To give them the intensity and the way it should be brought out to the spectator, I think it requires all of my time—to me, for the quality.”

    An expression in her eyes: Grimanesa is very perceptive. She's got a love for knowledge. A love for communicating. A love for sharing. If she gains a similar feeling in you, she'll share readily—through her voice and through her work.

"For me it's not as much people buying my work and hanging it in their places. To me it's trying to communicate something, trying to provoke some questioning about their own lives or about how they see life, you know? I like to make them think—or maybe even hate it, because if they hate something it's gonna make them think, you see?"
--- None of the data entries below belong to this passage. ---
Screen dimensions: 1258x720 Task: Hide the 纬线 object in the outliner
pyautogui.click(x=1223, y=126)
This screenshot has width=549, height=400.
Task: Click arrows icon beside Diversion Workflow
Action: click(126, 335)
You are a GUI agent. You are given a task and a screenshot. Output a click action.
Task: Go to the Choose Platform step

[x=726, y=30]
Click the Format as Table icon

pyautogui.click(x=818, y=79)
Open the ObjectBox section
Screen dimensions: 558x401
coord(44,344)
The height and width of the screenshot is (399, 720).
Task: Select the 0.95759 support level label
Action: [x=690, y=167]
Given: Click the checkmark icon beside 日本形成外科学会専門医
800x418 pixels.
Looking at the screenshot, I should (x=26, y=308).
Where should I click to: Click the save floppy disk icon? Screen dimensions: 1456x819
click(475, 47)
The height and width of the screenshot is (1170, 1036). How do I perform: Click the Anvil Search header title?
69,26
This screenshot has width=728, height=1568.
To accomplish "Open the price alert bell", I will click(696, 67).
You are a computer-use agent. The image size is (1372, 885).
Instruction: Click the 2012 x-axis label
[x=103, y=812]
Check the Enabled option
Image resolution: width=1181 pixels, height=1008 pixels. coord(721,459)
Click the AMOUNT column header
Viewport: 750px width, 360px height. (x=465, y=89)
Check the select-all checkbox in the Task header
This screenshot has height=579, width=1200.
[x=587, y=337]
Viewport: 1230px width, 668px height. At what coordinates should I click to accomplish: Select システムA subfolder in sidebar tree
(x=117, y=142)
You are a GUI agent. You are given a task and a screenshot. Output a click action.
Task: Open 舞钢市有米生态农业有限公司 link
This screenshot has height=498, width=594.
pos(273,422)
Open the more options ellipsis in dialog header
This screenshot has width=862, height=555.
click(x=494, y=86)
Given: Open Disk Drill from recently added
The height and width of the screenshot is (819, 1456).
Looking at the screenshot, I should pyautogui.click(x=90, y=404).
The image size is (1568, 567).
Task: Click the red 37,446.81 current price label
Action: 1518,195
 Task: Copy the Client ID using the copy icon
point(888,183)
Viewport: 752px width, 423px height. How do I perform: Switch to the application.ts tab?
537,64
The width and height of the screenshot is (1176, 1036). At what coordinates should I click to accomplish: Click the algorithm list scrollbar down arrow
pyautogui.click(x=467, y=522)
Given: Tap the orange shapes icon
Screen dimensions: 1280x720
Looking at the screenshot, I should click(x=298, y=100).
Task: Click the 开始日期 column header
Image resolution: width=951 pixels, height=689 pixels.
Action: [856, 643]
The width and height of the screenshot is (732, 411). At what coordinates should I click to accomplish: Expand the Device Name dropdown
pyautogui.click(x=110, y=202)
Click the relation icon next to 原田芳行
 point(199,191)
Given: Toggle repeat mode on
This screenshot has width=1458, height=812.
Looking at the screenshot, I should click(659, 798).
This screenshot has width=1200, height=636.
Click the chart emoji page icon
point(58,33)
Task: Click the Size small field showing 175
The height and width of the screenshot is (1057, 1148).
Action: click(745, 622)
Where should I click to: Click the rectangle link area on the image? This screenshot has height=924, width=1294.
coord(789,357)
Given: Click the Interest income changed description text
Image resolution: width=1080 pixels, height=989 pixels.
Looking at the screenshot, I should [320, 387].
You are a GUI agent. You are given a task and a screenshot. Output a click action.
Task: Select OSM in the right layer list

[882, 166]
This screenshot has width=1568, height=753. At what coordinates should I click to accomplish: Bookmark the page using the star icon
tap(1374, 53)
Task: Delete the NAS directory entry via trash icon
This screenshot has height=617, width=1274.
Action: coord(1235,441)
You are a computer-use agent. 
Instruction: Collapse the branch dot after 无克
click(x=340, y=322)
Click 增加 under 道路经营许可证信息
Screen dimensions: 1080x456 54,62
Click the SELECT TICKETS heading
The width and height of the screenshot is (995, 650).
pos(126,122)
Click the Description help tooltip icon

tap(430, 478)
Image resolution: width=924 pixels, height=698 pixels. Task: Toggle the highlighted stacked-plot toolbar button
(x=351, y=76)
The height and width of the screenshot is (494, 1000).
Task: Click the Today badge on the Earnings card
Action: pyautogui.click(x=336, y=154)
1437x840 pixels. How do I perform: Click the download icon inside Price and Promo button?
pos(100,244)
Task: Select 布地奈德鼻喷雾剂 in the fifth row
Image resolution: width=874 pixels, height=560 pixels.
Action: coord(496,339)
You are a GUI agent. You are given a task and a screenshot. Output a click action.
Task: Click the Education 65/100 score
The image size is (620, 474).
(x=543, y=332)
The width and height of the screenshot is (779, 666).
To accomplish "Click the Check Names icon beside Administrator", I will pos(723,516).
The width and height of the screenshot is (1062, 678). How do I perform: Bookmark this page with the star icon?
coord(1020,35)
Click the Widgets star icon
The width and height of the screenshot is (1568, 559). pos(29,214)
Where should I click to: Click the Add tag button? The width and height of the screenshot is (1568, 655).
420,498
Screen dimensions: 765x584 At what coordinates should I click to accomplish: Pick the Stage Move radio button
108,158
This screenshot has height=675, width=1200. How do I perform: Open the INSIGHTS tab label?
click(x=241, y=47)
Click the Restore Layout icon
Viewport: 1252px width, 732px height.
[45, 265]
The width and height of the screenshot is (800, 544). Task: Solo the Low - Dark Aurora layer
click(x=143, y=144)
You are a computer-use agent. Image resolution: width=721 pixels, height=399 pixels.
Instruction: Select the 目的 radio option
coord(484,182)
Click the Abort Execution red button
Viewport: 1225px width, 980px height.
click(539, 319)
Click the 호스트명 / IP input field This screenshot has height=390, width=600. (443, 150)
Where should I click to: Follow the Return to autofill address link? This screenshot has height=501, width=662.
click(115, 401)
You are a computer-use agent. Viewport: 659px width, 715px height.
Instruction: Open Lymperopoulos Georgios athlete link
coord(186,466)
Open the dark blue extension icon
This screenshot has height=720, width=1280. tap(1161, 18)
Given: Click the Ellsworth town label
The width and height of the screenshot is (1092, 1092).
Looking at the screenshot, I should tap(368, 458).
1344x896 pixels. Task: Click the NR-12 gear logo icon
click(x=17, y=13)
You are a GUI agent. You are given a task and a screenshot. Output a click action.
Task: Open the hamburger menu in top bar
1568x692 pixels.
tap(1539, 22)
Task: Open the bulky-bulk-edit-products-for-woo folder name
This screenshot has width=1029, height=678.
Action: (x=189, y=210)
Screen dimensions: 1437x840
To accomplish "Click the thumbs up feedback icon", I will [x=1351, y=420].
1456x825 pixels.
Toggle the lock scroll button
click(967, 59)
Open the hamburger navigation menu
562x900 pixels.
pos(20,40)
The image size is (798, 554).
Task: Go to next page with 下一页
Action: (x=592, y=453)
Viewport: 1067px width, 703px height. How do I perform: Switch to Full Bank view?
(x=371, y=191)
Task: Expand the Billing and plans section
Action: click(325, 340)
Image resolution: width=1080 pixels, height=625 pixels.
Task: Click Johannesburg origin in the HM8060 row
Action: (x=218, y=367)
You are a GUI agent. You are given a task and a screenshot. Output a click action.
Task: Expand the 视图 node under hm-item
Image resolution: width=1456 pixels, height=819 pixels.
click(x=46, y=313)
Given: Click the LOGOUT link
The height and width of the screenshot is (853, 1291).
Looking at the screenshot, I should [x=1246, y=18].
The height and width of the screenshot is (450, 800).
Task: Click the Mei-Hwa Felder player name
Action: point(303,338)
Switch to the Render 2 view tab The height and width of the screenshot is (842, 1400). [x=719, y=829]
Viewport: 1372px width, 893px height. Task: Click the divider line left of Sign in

    With that type of desire, collaborating across disciplines has become necessity. Grimanesa has gained tremendous pleasure from this type of work—recently linking with compatriot singer and historian Susana Baca on a project that involved sculpture, video, and music. The evening before the project opened, she and Susana lovingly posed together for me (see photo—Grimanesa on the left). Months earlier, she ruminated:

"I have been very lucky because each person I have collaborated with has been amazing. They are the most humble people that you can meet, I think because they know they carry something inside them that they have to protect. You cannot just brag about it because otherwise it might leave you. You see what I mean? Because it's so precious that you don't need to brag. And at the same time when you meet them you wouldn't think they are so powerful in a way. When you hear what they have composed, it's just unbelievable."

    That sort of brilliance and the insatiable need to create are ever present. I always feel better after we speak.